I think I just figured out how to paste a quote


----------



## PostRedPill

Confusedd,

You have received lots of advice here. You have to sift through it and make sense of it for yourself.

But you need to remember one thing. Whatever you did, you did not MAKE her cheat. She could have ended the marriage when you were lost in the gaming. You contributed to troubles in the marriage, yes, but you did not hold a gun to the head of the kids and say, "Go and have sex with another man or I will kill the kids."
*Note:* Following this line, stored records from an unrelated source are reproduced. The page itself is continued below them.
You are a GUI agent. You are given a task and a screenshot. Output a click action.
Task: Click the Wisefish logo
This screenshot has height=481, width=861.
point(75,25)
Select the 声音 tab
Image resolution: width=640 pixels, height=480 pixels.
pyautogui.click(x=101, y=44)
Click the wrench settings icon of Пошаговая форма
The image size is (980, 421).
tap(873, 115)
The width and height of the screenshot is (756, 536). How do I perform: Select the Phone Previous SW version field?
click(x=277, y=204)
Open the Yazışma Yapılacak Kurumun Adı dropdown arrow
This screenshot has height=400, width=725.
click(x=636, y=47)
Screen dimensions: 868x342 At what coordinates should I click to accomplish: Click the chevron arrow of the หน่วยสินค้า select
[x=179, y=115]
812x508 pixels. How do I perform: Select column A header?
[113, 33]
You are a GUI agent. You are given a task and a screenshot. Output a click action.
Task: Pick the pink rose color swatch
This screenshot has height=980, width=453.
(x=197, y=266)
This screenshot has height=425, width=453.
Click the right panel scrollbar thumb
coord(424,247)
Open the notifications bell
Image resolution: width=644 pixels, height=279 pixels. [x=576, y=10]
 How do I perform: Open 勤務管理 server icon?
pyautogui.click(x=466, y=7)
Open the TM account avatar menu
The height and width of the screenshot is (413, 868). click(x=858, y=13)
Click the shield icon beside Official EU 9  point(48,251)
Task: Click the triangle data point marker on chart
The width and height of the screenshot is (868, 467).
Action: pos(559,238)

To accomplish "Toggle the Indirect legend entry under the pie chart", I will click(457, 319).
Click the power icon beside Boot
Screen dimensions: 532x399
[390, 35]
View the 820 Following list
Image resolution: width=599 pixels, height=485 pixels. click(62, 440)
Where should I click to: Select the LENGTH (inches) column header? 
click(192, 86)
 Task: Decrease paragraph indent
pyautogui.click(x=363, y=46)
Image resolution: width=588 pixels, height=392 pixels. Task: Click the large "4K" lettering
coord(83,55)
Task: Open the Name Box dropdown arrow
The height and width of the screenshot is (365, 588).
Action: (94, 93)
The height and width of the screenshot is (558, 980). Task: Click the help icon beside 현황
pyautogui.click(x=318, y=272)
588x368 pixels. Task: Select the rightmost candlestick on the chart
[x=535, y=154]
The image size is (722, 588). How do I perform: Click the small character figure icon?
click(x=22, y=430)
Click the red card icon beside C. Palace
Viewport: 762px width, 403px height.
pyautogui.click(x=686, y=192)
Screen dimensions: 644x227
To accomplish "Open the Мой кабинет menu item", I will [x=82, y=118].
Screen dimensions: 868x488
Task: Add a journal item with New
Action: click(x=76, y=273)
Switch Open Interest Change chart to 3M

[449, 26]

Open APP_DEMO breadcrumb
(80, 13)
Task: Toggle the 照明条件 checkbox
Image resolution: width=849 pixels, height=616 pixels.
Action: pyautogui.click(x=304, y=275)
She is going to throw a million things at you in order to try to get you to accept some of the blame for HER DECISION to cheat. Yes, you can accept some of the blame for problems in the marriage, but not her choice.


----------



## Racer

And another senario; Close to home here. She’s so deep in her fog that she truly believes “It shouldn’t matter. He got what he deserved and I’m tired of feeling guilty about it. He’s making me feel guilty, so if I tell him, he’ll stop making me feel this way. He should have known I would have affairs and has no reason to be mad about it. This wouldn’t have happened if he hadn’t abandoned me.” And, she confesses and he freaks out (her head scenario is he would have begged, promised change, and everything would ‘be better’). But it didn’t go down like that; She saw how much she crushed him and the guilt stayed. So, now she’s regretting telling him. “He’s making me feel guilty again. Its all about him isn’t it? (enter anger) I just need some space so he can’t do that to me anymore. (re-enter entitlement)”


----------



## achyheart40

I feel so bad for you! I am new to this sight and yours is one of the first I looked at. It kills me because you are going through so much of the same things minus a few. My husband has taken a interest in everything but me. It hurts because he acts like he does not care even if im bawling my eyes out! Everyone keeps telling me how beautiful I am and I could have anyone I wanted, but all I wanted was his love. I do everything for him, he doesnt have to lift a finger, but know matter what I do its not enough. If anything happens its always my fault and never his, so I just agree and ask what I can do to be better! I have lost all self esteem and my family notices this and wants me to leave so I get back to the old self confident Missy. I havnt caught him cheating Ive just heard the rumors and just that makes you feel like you just want to die. I feel so bad for you also and can feel your pain. Im going to pray for you every night! My advice to you is do not allow the cheating! If she has done this twice it is not going to stop. If she is willing to go to counseling that is great. If she wont I can tell you this now there are a lot of woman out there looking for a man that has the values of just wanting to be at home with there family. Most woman would rather have there loved one on the computer playing games then wondering where they are every night. I hope the best for you I really do! ray:


----------



## the guy

geez, even the newbie see she's still cheating!!!!!


----------



## Racer

Racer said:


> ... clip... So, now she’s regretting telling him. “He’s making me feel guilty again. Its all about him isn’t it? (enter anger) I just need some space so he can’t do that to me anymore. (re-enter entitlement)”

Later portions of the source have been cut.